Man sieht, es sind die ehrenrührigsten Dinge, die Ledebour mir zur Last legte. Und welche sachlichen Anhaltspunkte hatte er für seine Behauptungen? Was zunächst meine falschen „Informationen“ betrifft, so ist es Tatsache, wovon Ledebour natürlich keine Ahnung zu haben braucht, daß ich überhaupt dem Parteivorstand gar keine „Informationen“ gegeben habe, außer auf Konferenzen, in Anwesenheit der Gegenseite, wo diese die ausgiebigste Möglichkeit hatte, ihre Ansichten und Behauptungen den meinigen entgegenzustellen.

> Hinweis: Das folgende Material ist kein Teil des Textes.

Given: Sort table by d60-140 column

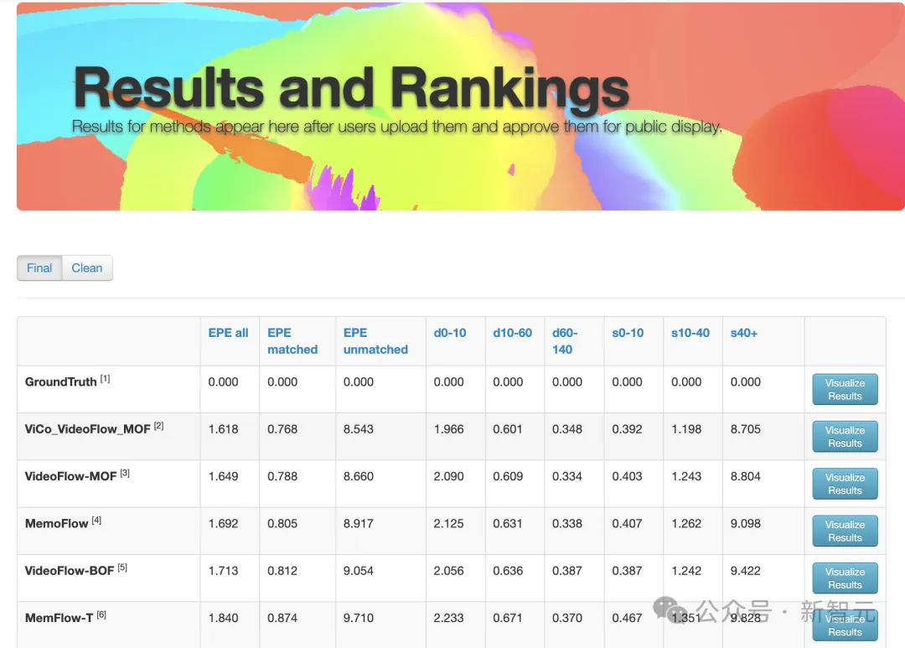Looking at the screenshot, I should click(565, 340).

Und überhaupt, man stelle sich die Sachlage vor. Die Zwistigkeiten mit einem Teile der polnischen Genossen brechen bereits im Jahre 1897 auf dem Hamburger Parteitage[1] aus, zu einer Zeit, wo ich noch nicht einmal in Deutschland ansässig war. Sie ziehen sich dann sechs Jahre lang hin; drei Konferenzen finden statt; die erste, im Dezember 1900, dauert zwei volle Tage und wird vom Parteivorstand zusammen mit der Generalkommission der Gewerkschaften geführt. Die zweite[2], unter Vorsitz des Parteivorstandes und unter Teilnahme von zehn Vertretern aus Posen, Schlesien und Oberschlesien und einem Dutzend Vertreter von der Gesamtpartei, dauert zwölf Stunden. In diesen Konferenzen werden stundenlang Jahrgänge der polnischen Blätter durchgesehen, Dokumente verlesen und übersetzt, alle Fragen politischen und persönlichen Charakters eingehend geprüft. Und außerdem findet eine Reihe von lokalen Konferenzen in der Provinz statt, in denen sich die Genossen Posens und Oberschlesiens mit derselben Sache befassen.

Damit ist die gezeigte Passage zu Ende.